* _Consigna planteada 1_: En el fragmento mostrado sobre el cine de Almodóvar, ¿qué efecto atribuye el texto a las calles madrileñas donde todavía conviven edificios de ladrillo con casas de cal blanca? Explícalo en una o dos oraciones.

* _Fragmento mostrado_:
====

Sus criaturas viajan del campo a la ciudad, pero en ese trayecto, Almodóvar aprovecha para poner a prueba nuevos retos que funde y hace dialogar con su estilo, al que hace deudor de los mejores soplos de Cervantes, de Valle- Inclán y de García Lorca. Los personajes hablan con la tremenda contundencia que entronca directamente con esa tradición sin que en ningún momento Almodóvar traicione la clarividente modernidad de sus hallazgos propios.
Todo ese maravilloso recorrido creativo comienza en la primera secuencia del cementerio, donde arrea un viento que pone perdidas las tumbas, a las que todas las mujeres sacan brillo con el remango propio de las personas decentes y radicalmente respetuosas con la memoria de sus muertos. Pero continúa después en un Madrid de retrato nuevamente magistral, con portales de aluminio, callejuelas empinadas con aceras donde todavía conviven edificios de ladrillo con casas de cal blanca, que nos recuerdan el pueblo grande que todavía habitamos y que en cierta medida puede consolar nuestro desarraigo, antes de que echen a rodar las excavadoras que acaben con todos los rastros de nuestra memoria.

====

* _Datos almacenados_:
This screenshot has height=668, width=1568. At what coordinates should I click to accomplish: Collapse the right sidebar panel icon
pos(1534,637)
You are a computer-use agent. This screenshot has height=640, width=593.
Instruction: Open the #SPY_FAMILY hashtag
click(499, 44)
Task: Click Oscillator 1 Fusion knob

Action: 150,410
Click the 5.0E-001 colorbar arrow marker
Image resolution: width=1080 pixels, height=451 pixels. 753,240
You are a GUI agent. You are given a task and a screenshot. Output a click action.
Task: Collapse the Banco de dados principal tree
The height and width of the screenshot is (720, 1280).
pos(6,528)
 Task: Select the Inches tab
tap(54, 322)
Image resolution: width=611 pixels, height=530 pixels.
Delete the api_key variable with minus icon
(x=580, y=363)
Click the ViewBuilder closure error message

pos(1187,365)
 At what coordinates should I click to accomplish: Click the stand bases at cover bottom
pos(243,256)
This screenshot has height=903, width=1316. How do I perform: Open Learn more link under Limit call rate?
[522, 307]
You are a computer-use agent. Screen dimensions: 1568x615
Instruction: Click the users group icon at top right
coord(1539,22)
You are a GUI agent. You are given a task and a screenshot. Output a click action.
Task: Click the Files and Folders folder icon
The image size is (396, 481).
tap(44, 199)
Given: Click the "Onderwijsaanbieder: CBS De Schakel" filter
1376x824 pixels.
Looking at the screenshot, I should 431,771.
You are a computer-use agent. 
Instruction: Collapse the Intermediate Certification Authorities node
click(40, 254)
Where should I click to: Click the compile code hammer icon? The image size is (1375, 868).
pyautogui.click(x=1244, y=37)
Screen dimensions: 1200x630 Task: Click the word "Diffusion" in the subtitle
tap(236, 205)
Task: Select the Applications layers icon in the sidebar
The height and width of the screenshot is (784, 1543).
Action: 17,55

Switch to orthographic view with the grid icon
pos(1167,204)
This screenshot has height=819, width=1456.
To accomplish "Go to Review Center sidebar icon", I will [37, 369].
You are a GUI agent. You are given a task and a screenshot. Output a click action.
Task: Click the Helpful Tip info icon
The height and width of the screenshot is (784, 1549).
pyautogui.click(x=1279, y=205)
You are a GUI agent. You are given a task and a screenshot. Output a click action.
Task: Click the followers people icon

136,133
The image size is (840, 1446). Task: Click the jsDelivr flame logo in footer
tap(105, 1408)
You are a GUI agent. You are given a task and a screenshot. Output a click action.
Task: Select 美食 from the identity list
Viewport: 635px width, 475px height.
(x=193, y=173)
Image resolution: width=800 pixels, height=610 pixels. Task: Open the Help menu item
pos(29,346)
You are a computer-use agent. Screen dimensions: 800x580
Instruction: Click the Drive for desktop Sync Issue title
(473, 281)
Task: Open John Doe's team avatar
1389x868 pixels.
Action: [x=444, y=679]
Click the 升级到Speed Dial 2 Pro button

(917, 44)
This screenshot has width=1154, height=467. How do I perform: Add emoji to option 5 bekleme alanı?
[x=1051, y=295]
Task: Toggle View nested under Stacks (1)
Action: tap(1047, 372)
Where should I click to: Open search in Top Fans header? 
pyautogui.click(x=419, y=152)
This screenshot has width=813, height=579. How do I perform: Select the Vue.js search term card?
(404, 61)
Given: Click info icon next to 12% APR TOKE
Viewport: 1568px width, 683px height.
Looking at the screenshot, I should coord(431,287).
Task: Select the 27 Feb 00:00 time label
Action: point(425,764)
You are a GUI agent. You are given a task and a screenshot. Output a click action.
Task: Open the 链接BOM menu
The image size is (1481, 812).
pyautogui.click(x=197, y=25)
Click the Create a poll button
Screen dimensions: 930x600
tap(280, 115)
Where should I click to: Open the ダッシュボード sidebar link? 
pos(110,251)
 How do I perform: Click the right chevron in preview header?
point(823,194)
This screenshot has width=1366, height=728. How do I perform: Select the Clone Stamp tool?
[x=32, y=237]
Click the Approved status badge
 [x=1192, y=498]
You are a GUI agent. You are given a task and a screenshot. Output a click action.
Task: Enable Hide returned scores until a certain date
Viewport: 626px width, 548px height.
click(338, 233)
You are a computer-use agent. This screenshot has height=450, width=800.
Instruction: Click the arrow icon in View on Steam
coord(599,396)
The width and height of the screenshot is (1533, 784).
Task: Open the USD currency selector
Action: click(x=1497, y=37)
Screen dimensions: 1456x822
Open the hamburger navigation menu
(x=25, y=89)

====

* _Consigna planteada 2_: Ordena como una lista JSON de cadenas las líneas de las filas, comenzando por la que contiene "Task: Click Oscillator 1 Fusion knob" y terminando en la que contiene "will [37, 369].", ambas incluidas. Pon una cadena por línea y omite las líneas en blanco.

* _Respuesta 1_: Según el fragmento, esas calles nos recuerdan el pueblo grande que todavía habitamos y, en cierta medida, pueden consolar nuestro desarraigo, antes de que las excavadoras acaben con todos los rastros de nuestra memoria.

* _Respuesta 2_:
[
  "Task: Click Oscillator 1 Fusion knob",
  "Action: 150,410",
  "Click the 5.0E-001 colorbar arrow marker",
  "Image resolution: width=1080 pixels, height=451 pixels. 753,240",
  "You are a GUI agent. You are given a task and a screenshot. Output a click action.",
  "Task: Collapse the Banco de dados principal tree",
  "The height and width of the screenshot is (720, 1280).",
  "pos(6,528)",
  " Task: Select the Inches tab",
  "tap(54, 322)",
  "Image resolution: width=611 pixels, height=530 pixels.",
  "Delete the api_key variable with minus icon",
  "(x=580, y=363)",
  "Click the ViewBuilder closure error message",
  "pos(1187,365)",
  " At what coordinates should I click to accomplish: Click the stand bases at cover bottom",
  "pos(243,256)",
  "This screenshot has height=903, width=1316. How do I perform: Open Learn more link under Limit call rate?",
  "[522, 307]",
  "You are a computer-use agent. Screen dimensions: 1568x615",
  "Instruction: Click the users group icon at top right",
  "coord(1539,22)",
  "You are a GUI agent. You are given a task and a screenshot. Output a click action.",
  "Task: Click the Files and Folders folder icon",
  "The image size is (396, 481).",
  "tap(44, 199)",
  "Given: Click the \"Onderwijsaanbieder: CBS De Schakel\" filter",
  "1376x824 pixels.",
  "Looking at the screenshot, I should 431,771.",
  "You are a computer-use agent. ",
  "Instruction: Collapse the Intermediate Certification Authorities node",
  "click(40, 254)",
  "Where should I click to: Click the compile code hammer icon? The image size is (1375, 868).",
  "pyautogui.click(x=1244, y=37)",
  "Screen dimensions: 1200x630 Task: Click the word \"Diffusion\" in the subtitle",
  "tap(236, 205)",
  "Task: Select the Applications layers icon in the sidebar",
  "The height and width of the screenshot is (784, 1543).",
  "Action: 17,55",
  "Switch to orthographic view with the grid icon",
  "pos(1167,204)",
  "This screenshot has height=819, width=1456.",
  "To accomplish \"Go to Review Center sidebar icon\", I will [37, 369]."
]